We offer an introduction to cultural anthropology (ANTH-100), a class in global problems (ANTH-200), a course about Eskimos (ANTH-210), one about how people depict American Indians (ANTH-290), classes about religions in traditional societies (ANTH-310) and illness, health, and disease (ANTH-335), another dealing with cross-cultural experiences and cultural field methods (ANTH-410), and a course on doing ethnography – a hands-on, detailed study of one culture and professional ethics (ANTH-475).
Biological (Physical) Anthropology
This subfield is broadly concerned with human beings, their biological nature and variation around the world, and their ancestors (hominids, apes and monkeys).
We present a class on primates and human beings (ANTH-130), a course about humans' physical variations worldwide (ANTH-205), one examining human evolution (ANTH-345), another that relates human biology and culture (ANTH-411), a class in dental science (ANTH-425), and one that delves into skeletal anatomy (ANTH-450). The Department of Anthropology has strong ties to the University's Department of Biology, particularly with its graduate program in human biology, and several of our courses are cross-listed as Biology classes.
Archaeology (also spelled Archeology)
Archaeology usually concentrates on prehistoric peoples, but it really emphasizes material remains that people leave behind.

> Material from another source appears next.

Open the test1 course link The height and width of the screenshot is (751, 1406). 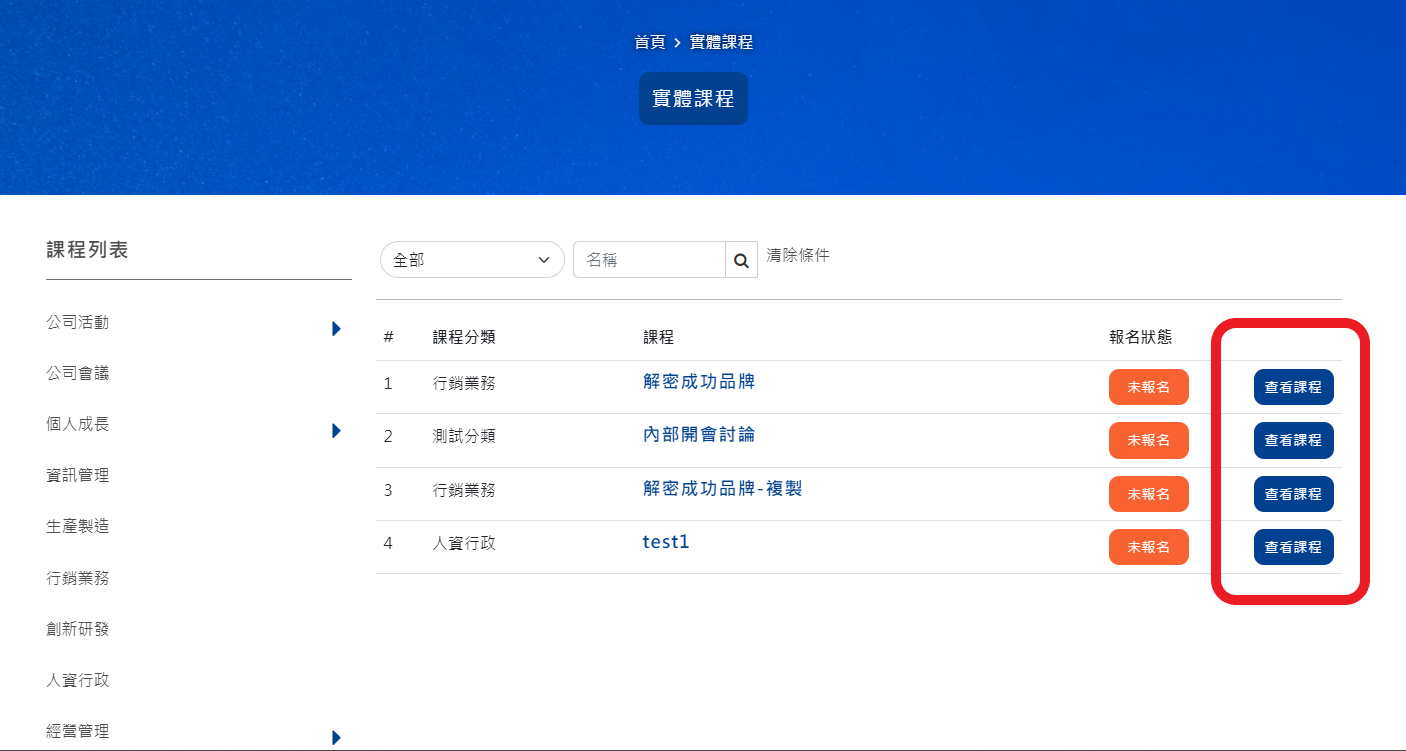pyautogui.click(x=666, y=542)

Therefore, archaeologists could also look at modern societies by examining contemporary material culture.
Our offerings include an introductory class (ANTH-110), one in North American archaeology (ANTH-220), another in classical archaeology (ANTH-251), courses in laboratory methods (ANTH-370) and field methods (ANTH-375), field schools (ANTH-380) and (ANTH-480), a photography course (ANTH-405), and a capstone course about practices and ethics (ANTH-470).
Anthropological linguists focus on people's use of language and how languages change, spread, relate to each other, and serve people's needs. This field has the fewest practicing anthropologists.
Cultural Linguistics (ANTH-360) presents a series of directed investigations into various aspects of the pivotal relationship between human languages and cultures. It examines several aspects of how language use reflects one's own culture as well as the cultures of other societies.